Get sleep. Eat well. Step outside. Breathe. These are the first things we push to the side as mothers, yet would never tolerate if someone tried to steal them from our family. Protect yourself against the little things that make the slippery slope of mommy guilt turn into a giant avalanche of emotional turmoil. Mixed feelings are absolutely normal, but if you consistently find that you don’t enjoy anything like you used to or can’t control your negative emotions, it’s time to reach out for help. It’s okay to ask if what you are experiencing is actually normal or if there is something deeper happening like depression or anxiety that might need to be addressed with counseling or medication.

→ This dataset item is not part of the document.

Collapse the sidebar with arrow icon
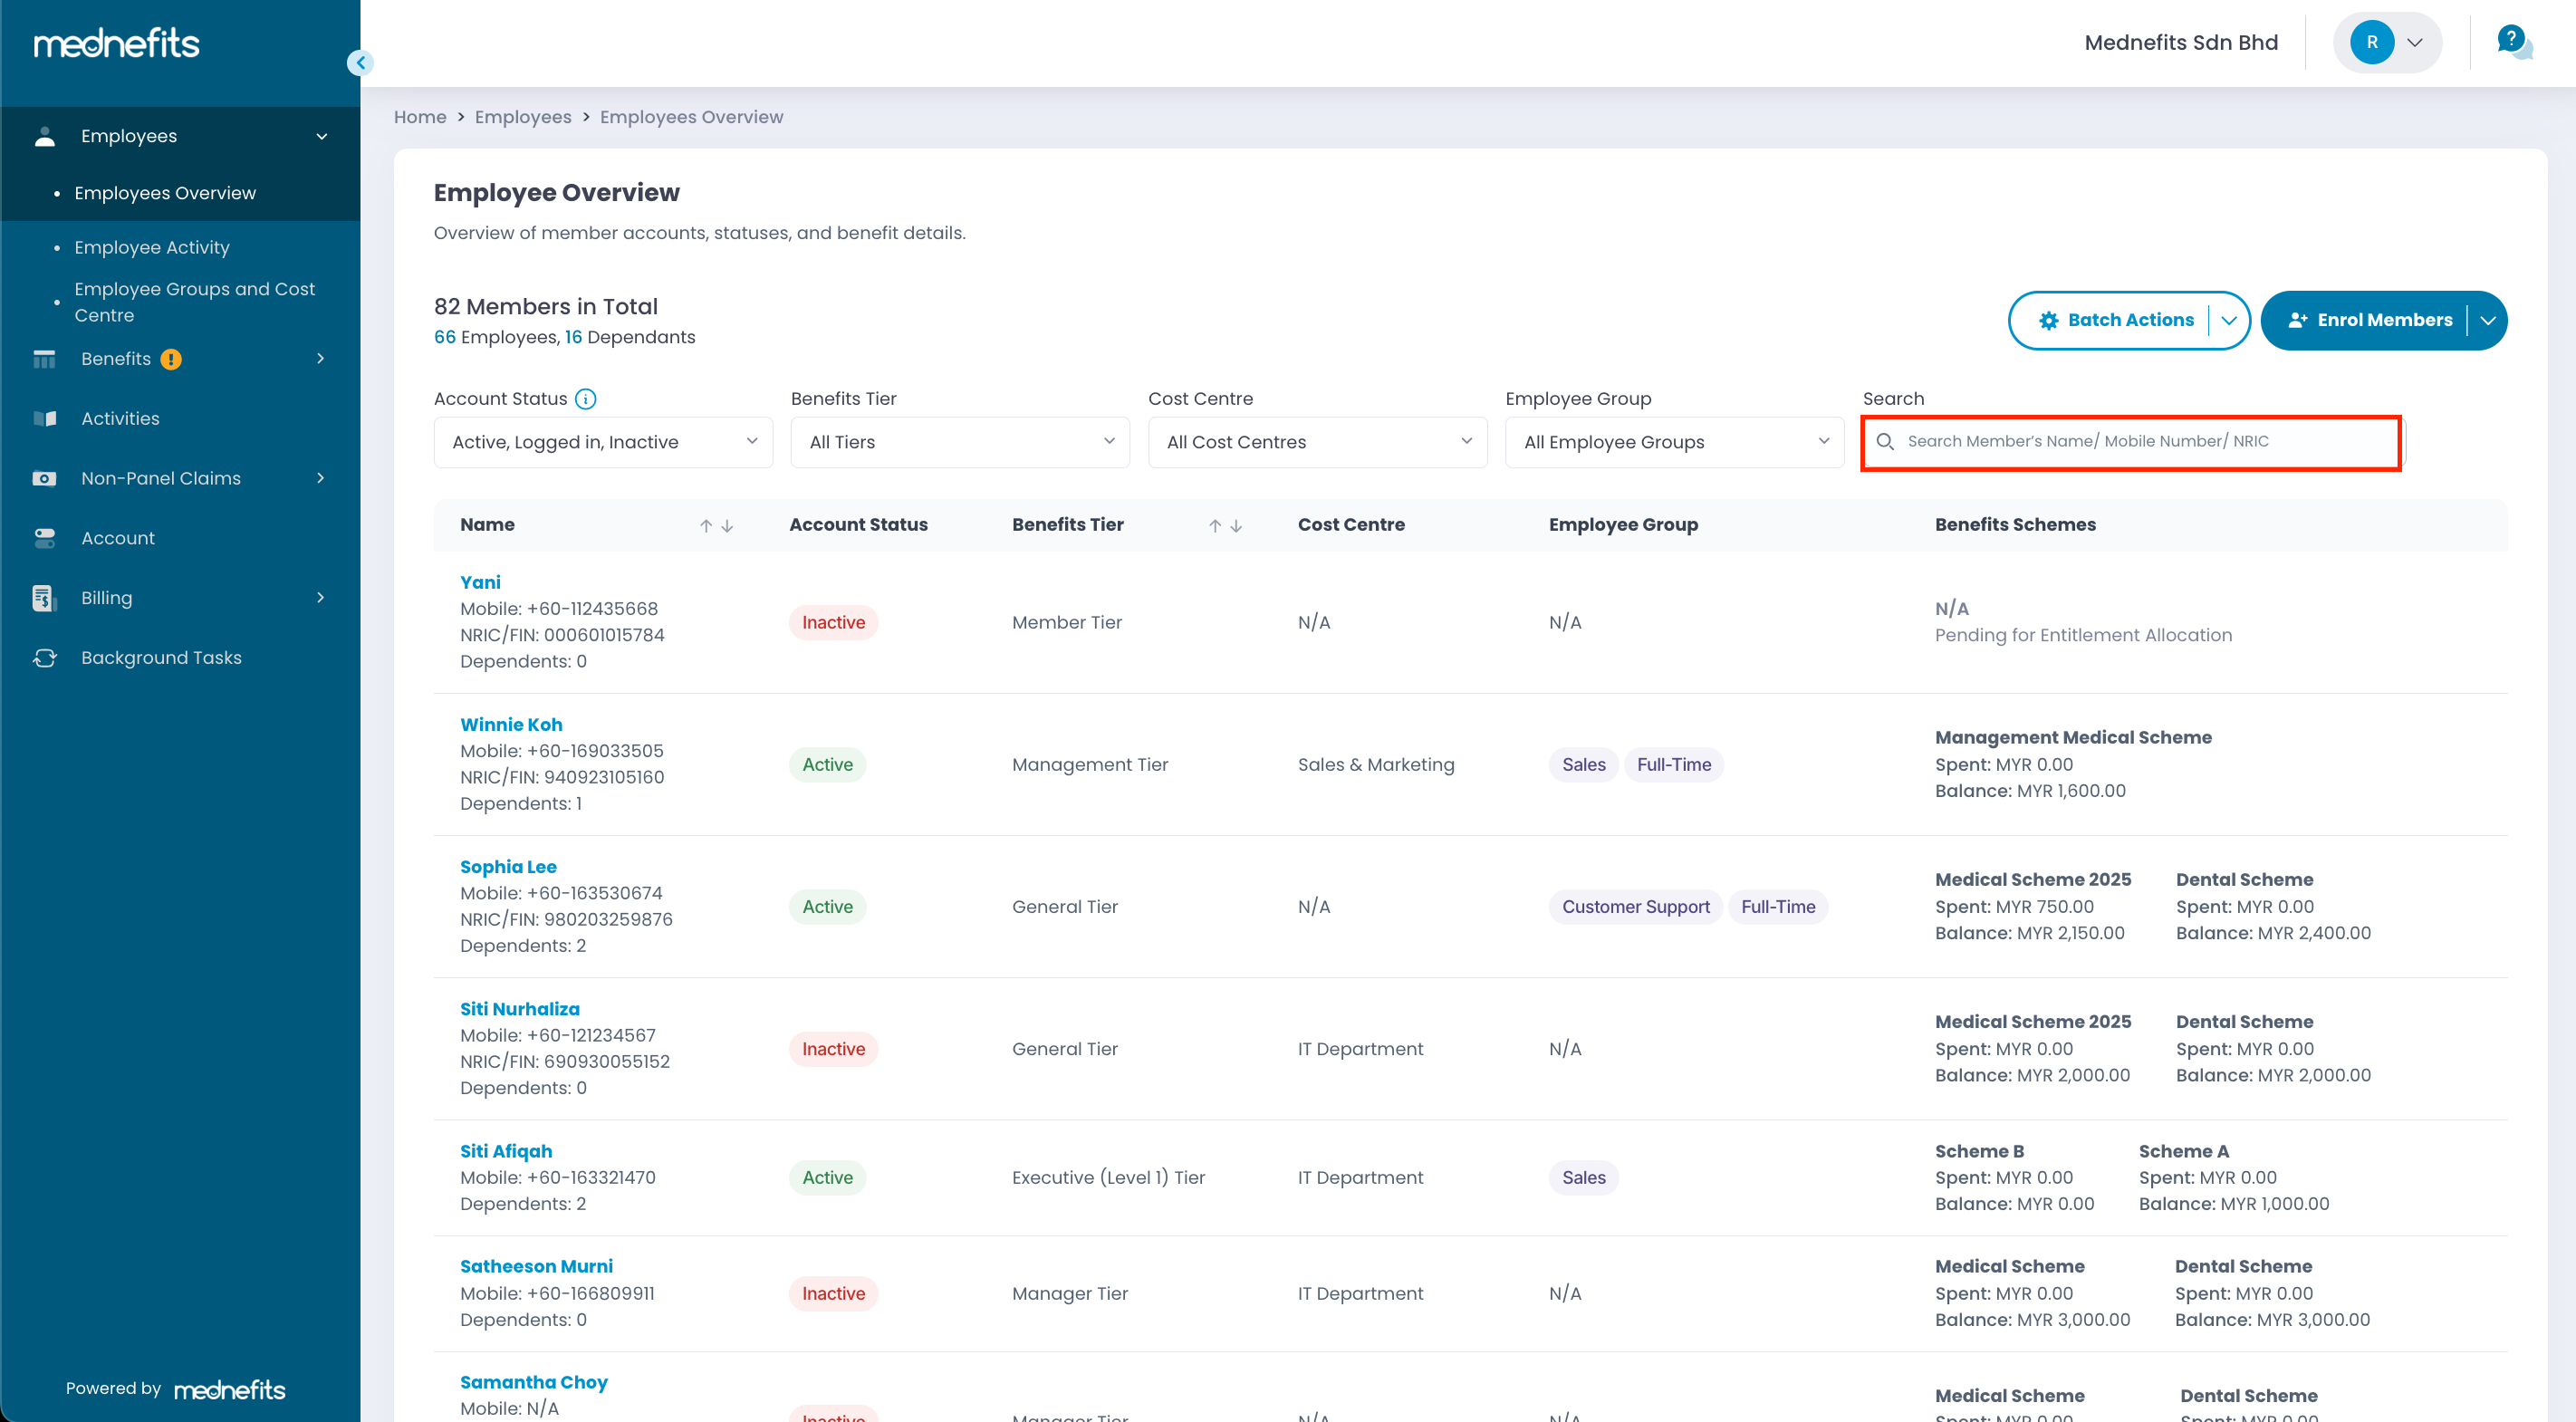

Those struggles might require a level of coping that you may not currently hold, so don’t wait to get on a track to healthy living.

 

Every mother wonders how every mother is doing it better than she is doing it. Feelings of doubt and frustration are woven into the same heart that explodes with pride when we see our offspring conquer new milestones like crawling or potty training (Lord, help us all). As you experience the ups and downs of the triumphs and tragedies that come with motherhood, be gentle with yourself as you develop new strength for holding all the emotions that come with them. You’re doing great, mama, and you’re not alone.